* [ASSIGNED TASK]: Below are entries. Copy exactly the lines running from the line that holds "This screenshot has height=547, width=399." to the line that holds "Task: Expand the", with both ends included.

Data records
┄┄┄┄┄┄┄┄┄┄
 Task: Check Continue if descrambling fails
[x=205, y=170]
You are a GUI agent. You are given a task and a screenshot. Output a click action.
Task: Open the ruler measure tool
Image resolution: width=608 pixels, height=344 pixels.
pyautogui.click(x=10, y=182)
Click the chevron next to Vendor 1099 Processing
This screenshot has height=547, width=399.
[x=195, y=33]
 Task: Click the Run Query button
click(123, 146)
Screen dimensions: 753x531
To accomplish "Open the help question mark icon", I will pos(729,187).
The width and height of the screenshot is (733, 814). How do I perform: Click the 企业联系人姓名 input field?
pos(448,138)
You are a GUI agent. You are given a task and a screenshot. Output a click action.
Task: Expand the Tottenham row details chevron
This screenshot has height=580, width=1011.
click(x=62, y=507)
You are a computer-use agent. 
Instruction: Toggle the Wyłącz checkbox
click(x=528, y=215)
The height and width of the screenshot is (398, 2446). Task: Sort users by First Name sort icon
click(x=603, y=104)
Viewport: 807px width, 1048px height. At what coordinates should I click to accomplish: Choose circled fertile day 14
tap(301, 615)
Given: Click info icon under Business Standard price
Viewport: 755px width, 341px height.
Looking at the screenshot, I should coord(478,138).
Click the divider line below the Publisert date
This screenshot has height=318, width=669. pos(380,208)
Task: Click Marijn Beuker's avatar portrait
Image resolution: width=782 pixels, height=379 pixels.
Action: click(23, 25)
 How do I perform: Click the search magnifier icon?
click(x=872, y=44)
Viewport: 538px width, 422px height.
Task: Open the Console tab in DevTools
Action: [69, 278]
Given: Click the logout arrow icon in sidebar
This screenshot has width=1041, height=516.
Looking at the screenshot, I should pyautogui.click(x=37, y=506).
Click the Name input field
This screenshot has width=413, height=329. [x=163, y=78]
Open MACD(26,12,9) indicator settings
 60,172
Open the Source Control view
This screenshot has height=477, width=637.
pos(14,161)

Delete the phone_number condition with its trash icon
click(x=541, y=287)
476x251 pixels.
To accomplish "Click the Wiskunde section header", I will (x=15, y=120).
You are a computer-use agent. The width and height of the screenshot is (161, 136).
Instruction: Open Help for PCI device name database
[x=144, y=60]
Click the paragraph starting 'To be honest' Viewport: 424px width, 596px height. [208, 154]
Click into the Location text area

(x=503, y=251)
┄┄┄┄┄┄┄┄┄┄
* [ANSWER]:
This screenshot has height=547, width=399.
[x=195, y=33]
 Task: Click the Run Query button
click(123, 146)
Screen dimensions: 753x531
To accomplish "Open the help question mark icon", I will pos(729,187).
The width and height of the screenshot is (733, 814). How do I perform: Click the 企业联系人姓名 input field?
pos(448,138)
You are a GUI agent. You are given a task and a screenshot. Output a click action.
Task: Expand the Tottenham row details chevron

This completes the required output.